» **ACTION ITEM**: Examine the records and identify each line that includes the string "computer". Copy those lines.

[Stored data entries]
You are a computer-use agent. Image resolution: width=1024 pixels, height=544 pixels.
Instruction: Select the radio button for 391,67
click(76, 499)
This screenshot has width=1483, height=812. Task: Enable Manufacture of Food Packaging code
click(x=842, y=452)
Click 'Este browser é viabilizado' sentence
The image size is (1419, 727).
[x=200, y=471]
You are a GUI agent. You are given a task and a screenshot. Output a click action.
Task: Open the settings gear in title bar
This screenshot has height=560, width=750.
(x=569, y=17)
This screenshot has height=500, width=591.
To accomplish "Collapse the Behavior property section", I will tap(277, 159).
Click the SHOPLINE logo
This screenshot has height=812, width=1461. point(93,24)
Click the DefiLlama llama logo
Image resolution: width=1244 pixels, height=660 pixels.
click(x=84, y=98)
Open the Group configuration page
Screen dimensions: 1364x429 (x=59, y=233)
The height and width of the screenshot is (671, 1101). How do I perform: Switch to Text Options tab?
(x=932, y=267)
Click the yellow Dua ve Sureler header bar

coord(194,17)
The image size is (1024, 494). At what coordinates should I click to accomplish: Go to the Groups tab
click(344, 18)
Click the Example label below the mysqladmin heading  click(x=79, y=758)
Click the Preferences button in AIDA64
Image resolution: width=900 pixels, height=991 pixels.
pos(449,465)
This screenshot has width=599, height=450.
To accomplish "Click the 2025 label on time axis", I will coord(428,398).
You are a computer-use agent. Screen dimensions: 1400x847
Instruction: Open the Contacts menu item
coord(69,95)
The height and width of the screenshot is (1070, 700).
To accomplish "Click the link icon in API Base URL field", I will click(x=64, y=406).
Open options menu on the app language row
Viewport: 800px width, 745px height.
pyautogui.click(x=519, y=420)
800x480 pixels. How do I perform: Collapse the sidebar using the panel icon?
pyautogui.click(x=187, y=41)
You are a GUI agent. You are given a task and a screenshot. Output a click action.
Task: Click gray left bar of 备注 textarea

» **TASK RESPONSE**:
You are a computer-use agent. Image resolution: width=1024 pixels, height=544 pixels.
You are a computer-use agent. Screen dimensions: 1400x847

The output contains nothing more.